- [Questions]:
A – In the trial criteria text, within what period before screening does electroconvulsive therapy exclude a patient?
B – Rewrite the trial criteria text from "Principal inclusion criteria" up to and including "(classification code 296.xx).", putting "Patient Information Leaflet" in place of "Subject Information Sheet".

Trial contains a sub-study

E.3

Principal inclusion criteria

A patient who meets all the following criteria, both at the Screening Visit and at the Baseline I Visit, is eligible for inclusion in this study:

1.The patient is able to read and understand the Subject Information Sheet.
2.The patient has signed the Informed Consent Form. No study-related procedures may be performed before the patient has signed the form
3.The patient has a major depressive episode (MDE) as the primary diagnosis according to DSM-IV TR criteria (classification code 296.xx).
4.The reported duration of the current MDE is at least 4 weeks.
5.The patient had at least one other MDE before the current episode.
6.The patient has a MADRS total score equal or higher than 26
7.The patient is man or woman, aged between 18 and 75 years (extremes included.
8.The patient, if female, must:
-agree not to try to become pregnant during the study, AND
-use adequate contraception (adequate contraception is defined as oral/systemic contraception, intrauterine device, diaphragm in combination with spermicide, or condom for male partner in combination with spermicide), OR
-have had her last natural menstruation at least 24 months prior to baseline, OR
-have been surgically sterilised prior to baseline, OR
-have had a hysterectomy prior to baseline, OR
-not be sexually active with men

E.4

Principal exclusion criteria

1.The patient has one or more of the following conditions:
-Any current psychiatric disorder other than MDD as defined in the DSM-IV-TR (assessed with the M.I.N.I.).
-Current or past history of: manic or hypomanic episode, schizophrenia or any other psychotic disorder, including major depression with psychotic features, mental retardation, organic mental disorders, or mental disorders due to a general medical condition as defined in the DSM-IV-TR.
-Any substance disorder (except nicotine and caffeine) within the previous 6 months as defined in the DSM-IV-TR.
-Presence or history of a clinically significant neurological disorder (including epilepsy).
-Neurodegenerative disorder (Alzheimer’s disease, Parkinson’s disease, multiple sclerosis, Huntington´s disease, etc.).
-Any axis II disorder that might compromise the study.
2.The patient has a significant risk of suicide according to the investigator’s opinion or has a score equal or higher than 5 on item 10 (suicidal thoughts) of the MADRS or has made a suicide attempt in the previous 6 months.
3.The current depressive symptoms of the patient are considered by the investigator to have been resistant to two adequate antidepressant treatments of at least 6 weeks duration.
4.The patient has used or uses disallowed recent or concomitant medication (specified in Appendix II, Recent and Concomitant Medication), or it is anticipated that the patient will require treatment with at least one of the disallowed concomitant medications during the study.
5.The patient has received electroconvulsive therapy within 6 months prior to screening.
6.The patient is currently receiving formal cognitive or behavioural therapy, systematic psychotherapy, or plans to initiate such therapy during the study.
7.The patient has a clinically significant unstable illness, for example, hepatic or renal insufficiency, or a cardiovascular, pulmonary, gastrointestinal, endocrine, neurological, infectious, neoplastic, skin and subcutaneous tissue disorders or metabolic disturbance.

- [Stored records]:
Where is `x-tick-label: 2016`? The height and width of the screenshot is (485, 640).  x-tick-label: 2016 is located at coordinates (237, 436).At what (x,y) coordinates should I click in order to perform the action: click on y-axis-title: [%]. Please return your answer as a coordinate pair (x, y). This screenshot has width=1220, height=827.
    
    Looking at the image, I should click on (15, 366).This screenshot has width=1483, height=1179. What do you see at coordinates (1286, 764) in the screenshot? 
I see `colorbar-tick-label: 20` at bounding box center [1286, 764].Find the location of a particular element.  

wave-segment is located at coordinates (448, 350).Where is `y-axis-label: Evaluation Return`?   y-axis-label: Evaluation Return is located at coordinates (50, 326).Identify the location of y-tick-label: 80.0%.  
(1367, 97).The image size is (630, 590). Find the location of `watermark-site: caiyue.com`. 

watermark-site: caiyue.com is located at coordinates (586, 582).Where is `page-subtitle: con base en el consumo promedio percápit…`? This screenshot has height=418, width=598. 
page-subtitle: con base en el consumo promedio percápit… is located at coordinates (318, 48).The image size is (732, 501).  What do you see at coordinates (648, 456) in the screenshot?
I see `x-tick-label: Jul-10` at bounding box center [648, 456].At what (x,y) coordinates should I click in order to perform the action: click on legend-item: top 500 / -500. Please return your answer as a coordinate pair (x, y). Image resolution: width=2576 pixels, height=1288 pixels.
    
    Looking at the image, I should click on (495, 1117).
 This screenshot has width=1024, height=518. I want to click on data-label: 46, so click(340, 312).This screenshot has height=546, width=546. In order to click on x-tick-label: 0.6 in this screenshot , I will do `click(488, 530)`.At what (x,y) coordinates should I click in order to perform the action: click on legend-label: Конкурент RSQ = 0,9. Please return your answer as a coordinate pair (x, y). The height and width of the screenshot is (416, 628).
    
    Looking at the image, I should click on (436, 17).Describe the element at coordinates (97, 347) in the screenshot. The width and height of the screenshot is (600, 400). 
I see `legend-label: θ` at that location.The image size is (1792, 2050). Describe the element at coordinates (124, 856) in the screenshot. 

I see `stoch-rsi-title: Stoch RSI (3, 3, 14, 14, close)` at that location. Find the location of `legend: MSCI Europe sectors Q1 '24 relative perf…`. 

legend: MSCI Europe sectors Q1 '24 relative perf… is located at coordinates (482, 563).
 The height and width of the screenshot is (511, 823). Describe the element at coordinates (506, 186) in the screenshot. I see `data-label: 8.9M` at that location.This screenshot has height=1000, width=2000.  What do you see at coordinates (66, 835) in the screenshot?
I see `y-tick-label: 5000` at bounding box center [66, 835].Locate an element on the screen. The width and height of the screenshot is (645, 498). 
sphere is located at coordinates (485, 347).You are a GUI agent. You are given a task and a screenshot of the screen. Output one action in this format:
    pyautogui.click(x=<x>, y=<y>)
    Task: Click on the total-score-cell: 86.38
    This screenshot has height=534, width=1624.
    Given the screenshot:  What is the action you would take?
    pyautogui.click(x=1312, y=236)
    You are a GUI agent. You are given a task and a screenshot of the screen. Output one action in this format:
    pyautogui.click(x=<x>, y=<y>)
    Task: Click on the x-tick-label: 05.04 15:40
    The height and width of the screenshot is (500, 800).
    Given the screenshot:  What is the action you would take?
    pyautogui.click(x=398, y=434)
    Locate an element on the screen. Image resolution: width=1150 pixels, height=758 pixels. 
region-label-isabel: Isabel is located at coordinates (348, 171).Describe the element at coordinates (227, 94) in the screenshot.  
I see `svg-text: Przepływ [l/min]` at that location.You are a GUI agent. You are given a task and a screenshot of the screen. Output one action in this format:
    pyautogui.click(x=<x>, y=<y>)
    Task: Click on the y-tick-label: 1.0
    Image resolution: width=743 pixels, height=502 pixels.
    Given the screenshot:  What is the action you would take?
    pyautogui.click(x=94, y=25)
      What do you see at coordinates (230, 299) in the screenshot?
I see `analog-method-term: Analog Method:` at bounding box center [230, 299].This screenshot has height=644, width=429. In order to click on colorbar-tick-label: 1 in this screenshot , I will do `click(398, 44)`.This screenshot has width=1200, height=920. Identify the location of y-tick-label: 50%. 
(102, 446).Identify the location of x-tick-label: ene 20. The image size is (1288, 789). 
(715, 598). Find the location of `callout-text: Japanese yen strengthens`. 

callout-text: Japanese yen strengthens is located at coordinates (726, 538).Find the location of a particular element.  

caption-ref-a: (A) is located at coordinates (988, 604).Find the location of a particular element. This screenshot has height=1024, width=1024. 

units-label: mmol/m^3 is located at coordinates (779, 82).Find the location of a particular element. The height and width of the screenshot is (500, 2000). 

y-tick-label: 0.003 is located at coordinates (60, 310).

- [Results of the exercise]:
A – Within 6 months prior to screening.

B –
Principal inclusion criteria

A patient who meets all the following criteria, both at the Screening Visit and at the Baseline I Visit, is eligible for inclusion in this study:

1.The patient is able to read and understand the Patient Information Leaflet.
2.The patient has signed the Informed Consent Form. No study-related procedures may be performed before the patient has signed the form
3.The patient has a major depressive episode (MDE) as the primary diagnosis according to DSM-IV TR criteria (classification code 296.xx).